Smart cookie. I was warming to Ms. Frey. “May I have this for a while, Ms. Frey?”
“Absolutely,” she told me as she whipped out a receipt book from a drawer. “That’ll be twenty-four dollars and ninety-five cents.”
After confirming that indeed he’d been a teacher at the school during the era in question, Donald Slavins agreed to meet me in the parking lot at the rear of the school during his morning break.
“Care for a chip?” he asked, holding forth a freshly opened bag of Zesty Nacho tortilla chips.
Yes! “No, thank you,” I said, abstemiously.
The PE teacher was in his fifties sliding fast into sixties, bald as a drag queen’s chest, and near on three hundred pounds. After washing down the last of the zesty triangles with half a can of no-name cola, he reached into the breast pocket of his shirt and withdrew a pack of smokes. I concluded he must teach by the “do as I say, not as I do” method.
“Now what’s this all about? You said you’re doing some research or something?”
“Not exactly,” I said, wishing I’d worn a thicker coat.
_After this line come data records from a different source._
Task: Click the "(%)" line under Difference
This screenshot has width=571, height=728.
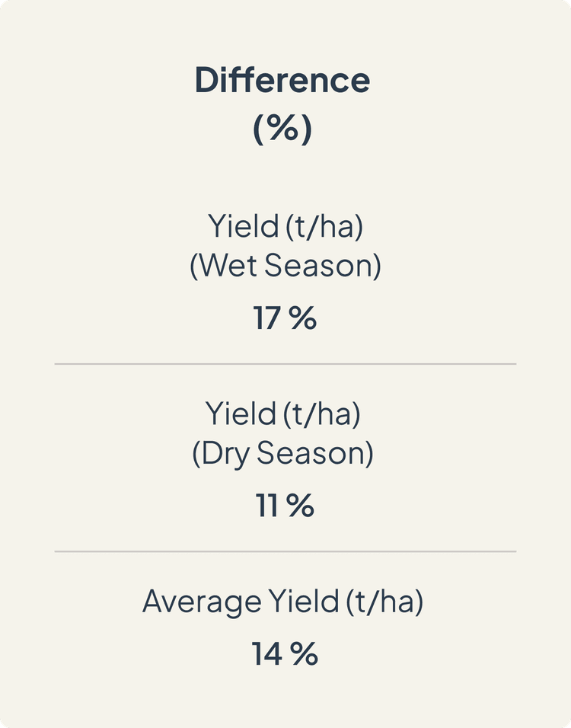Action: (282, 129)
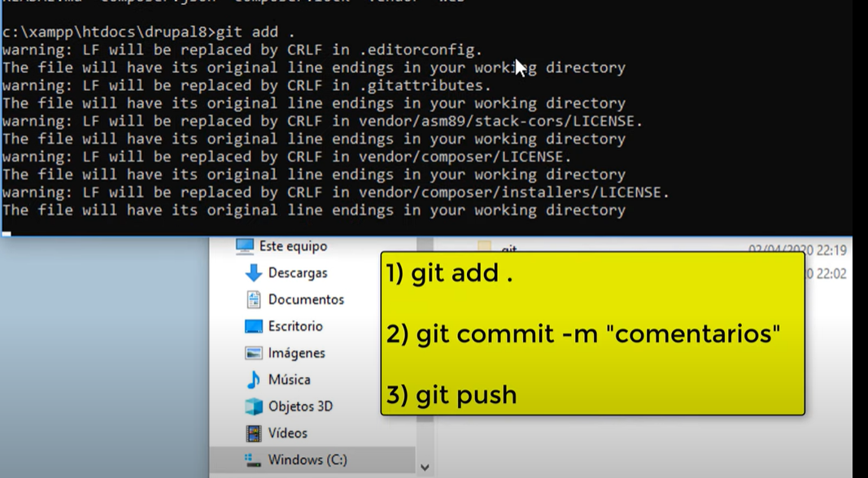Select Descargas in the navigation pane
Screen dimensions: 868x478
[298, 273]
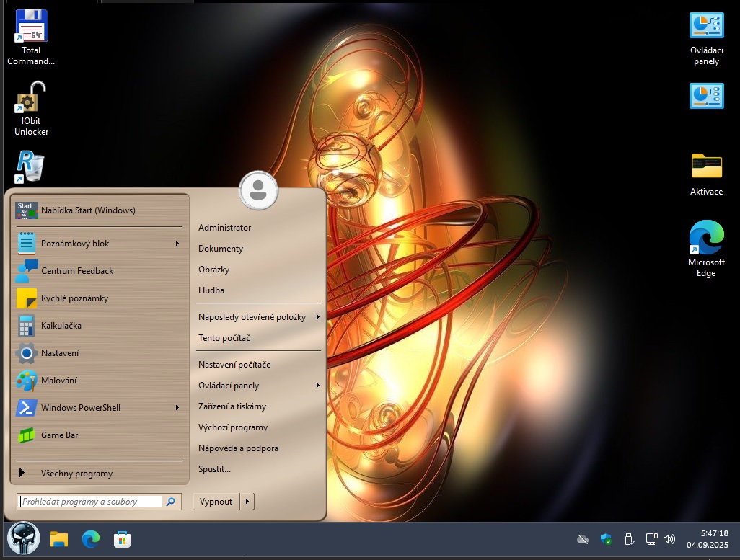
Task: Open File Explorer from the taskbar
Action: click(x=58, y=539)
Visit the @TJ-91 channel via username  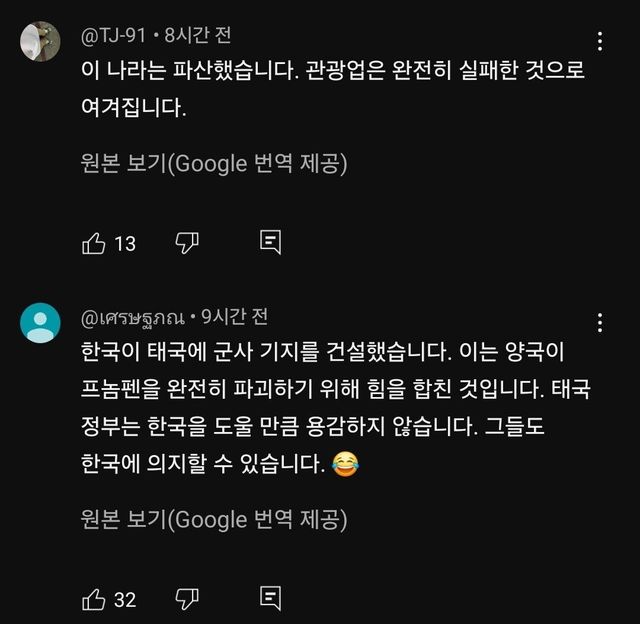(x=113, y=36)
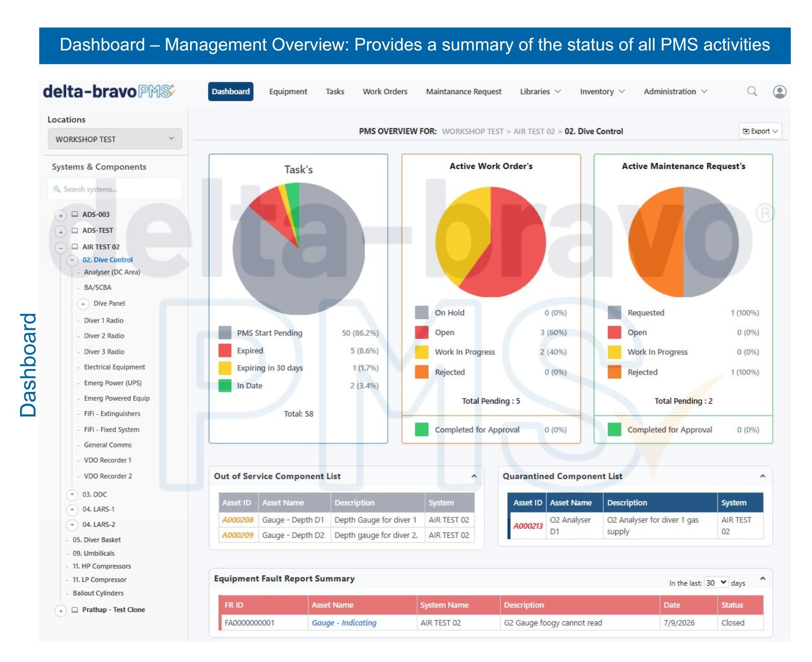Open the WORKSHOP TEST locations dropdown
Viewport: 812px width, 662px height.
coord(115,139)
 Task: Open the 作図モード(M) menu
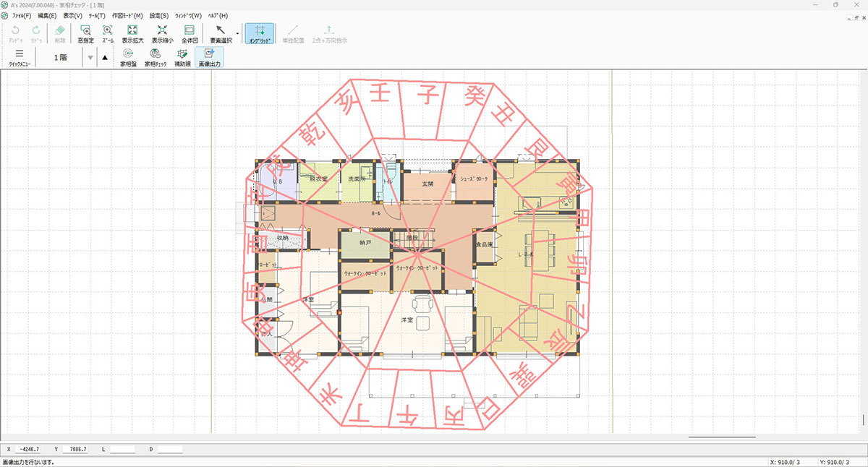128,15
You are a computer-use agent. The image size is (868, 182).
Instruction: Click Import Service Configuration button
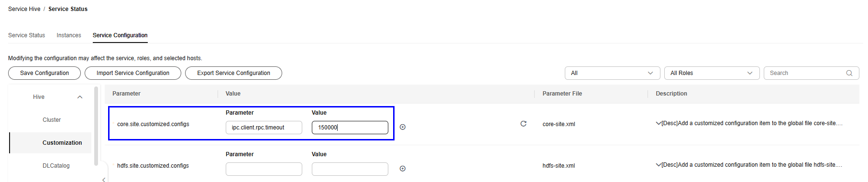[x=133, y=73]
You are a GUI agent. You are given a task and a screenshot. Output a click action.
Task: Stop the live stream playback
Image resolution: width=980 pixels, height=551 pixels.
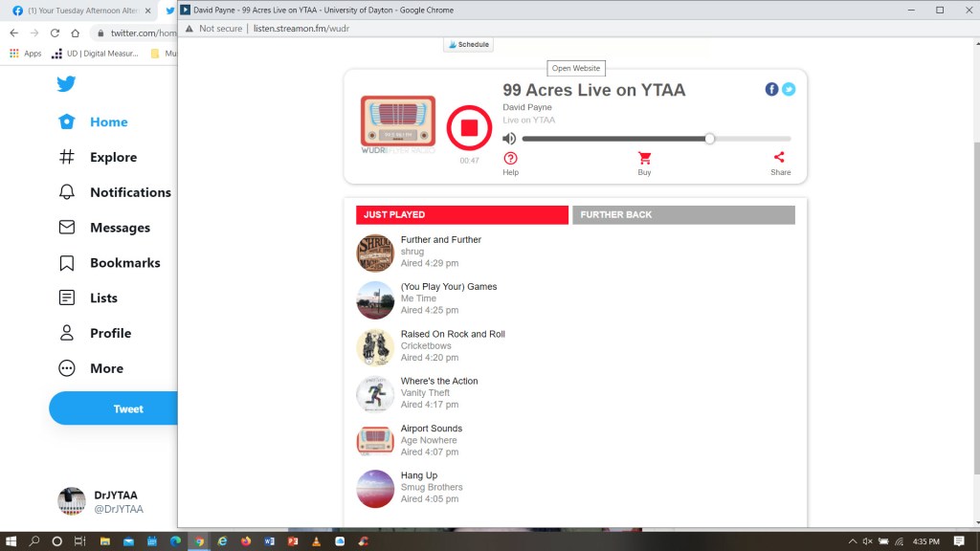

I had on a grey suede number that looked rocking (according to my menswear-boutique-owning friend Anthony) but did little to keep tentacles of arctic air from slipping through its thin lining to nip at my skin. It wasn’t spring yet. “I’m looking for one of your ex-students, and anything you could tell me about him or where he might have gone after leaving this school would be helpful.”
“Oh,” he replied between deep drags of smoke, not sounding very interested. “Why’s that?”
“Excuse me?”
“Why you looking for this kid? He do something wrong or something?”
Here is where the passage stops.